What did the Collet 2001 Lancet trial show — the answer is "no benefit over room-air sham." What does the American Academy of Pediatrics say — the answer is "not recommended." Could the same money fund extra physical or occupational therapy — almost always yes.
For chamber-type details, see our hard-shell vs soft-shell chamber explainer. The Collet trial used hard-shell chambers from makers such as Sechrist Industries and Perry Baromedical, not the soft 1.3 ATA chambers from OxyHealth or Summit to Sea that many CP wellness clinics use. The room-air arm at 1.3 ATA in the Collet trial closely matches what soft-shell clinics deliver.
Distinguishing from FDA-approved uses
CP sits very differently from approved HBOT uses. The approved list — carbon monoxide poisoning, dive injury, stubborn bone infection, diabetic foot wounds, and ten more — all have decades of backing data and multi-center trials.

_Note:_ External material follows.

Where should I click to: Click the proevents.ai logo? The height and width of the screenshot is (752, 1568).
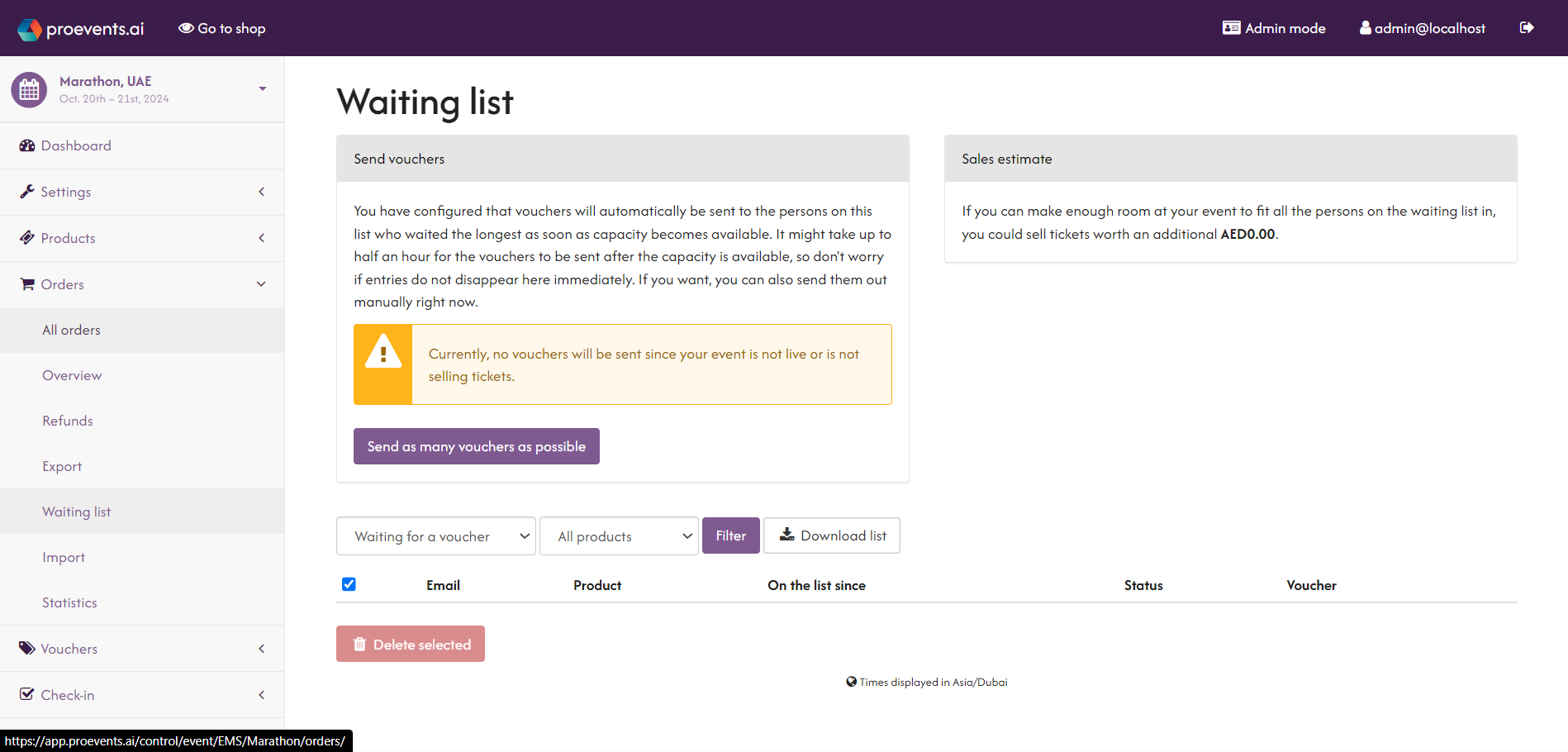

Our diabetic foot ulcer evidence atlas and carbon monoxide poisoning evidence atlas show what real FDA-approved HBOT evidence looks like — multiple independent trials, settled mechanism, insurance coverage.
CP has the opposite pattern. The cleanest sham-controlled trial in HBOT history was negative, and no specialty body endorses HBOT for CP. The honest call is not "investigational" — the honest call is "tested in the cleanest design and failed."
Frequently asked questions
Is HBOT FDA-approved for cerebral palsy?
No. The FDA recognizes 14 conditions for HBOT and CP is not among them. The UHMS approved indications list, current 2024, also does not include CP.
What did the Collet 2001 Lancet trial actually show?
The trial enrolled 111 children with CP. The active arm received 40 HBOT sessions at 1.75 ATA. The sham arm received 40 sessions of room air at 1.3 ATA. Both arms improved similarly. HBOT did not beat sham on any outcome.
Why do some parents report gains?
The Collet trial sham arm also reported gains. The most likely explanation is that any structured program with attention from caring providers produces observable improvement. HBOT specifically does not appear to be the cause.
Will Medicare or insurance cover this?
Generally no. Medicare and most commercial plans cover HBOT only for the 14 approved indications. CP is out-of-pocket at almost all clinics offering this protocol.
What does the American Academy of Pediatrics say?
The American Academy of Pediatrics does not recommend HBOT for CP. The American Academy of Neurology CP guidelines also do not include HBOT.
Sources
- Collet and colleagues Lancet 2001, PMID 11558483
- Lacey Annals of Neurology 2012, PMID 23071074
- Hardy follow-up cognitive analysis 2002, PMID 12463308
- McDonagh systematic review 2007, PMID 18039243
- AHRQ Evidence Report on HBOT for Brain Injury, 2003
- PLoS ONE systematic review on CP HBOT, 2022
- Long-term gait and balance RCT 2023, PMID 36832523
- CanChild HBOT position resource
- UHMS HBO Indications List, 2024
Medical disclaimer
This page is medical journalism and not medical advice. HBOT for cerebral palsy is an investigational off-label use without FDA approval. The largest sham-controlled randomized trial showed no benefit over sham. Standard CP care including physical, occupational, and speech therapy remains the guideline-recommended path. Talk to your child's pediatric neurologist before pursuing any out-of-pocket HBOT protocol. This page does not diagnose, treat, or substitute for professional medical care.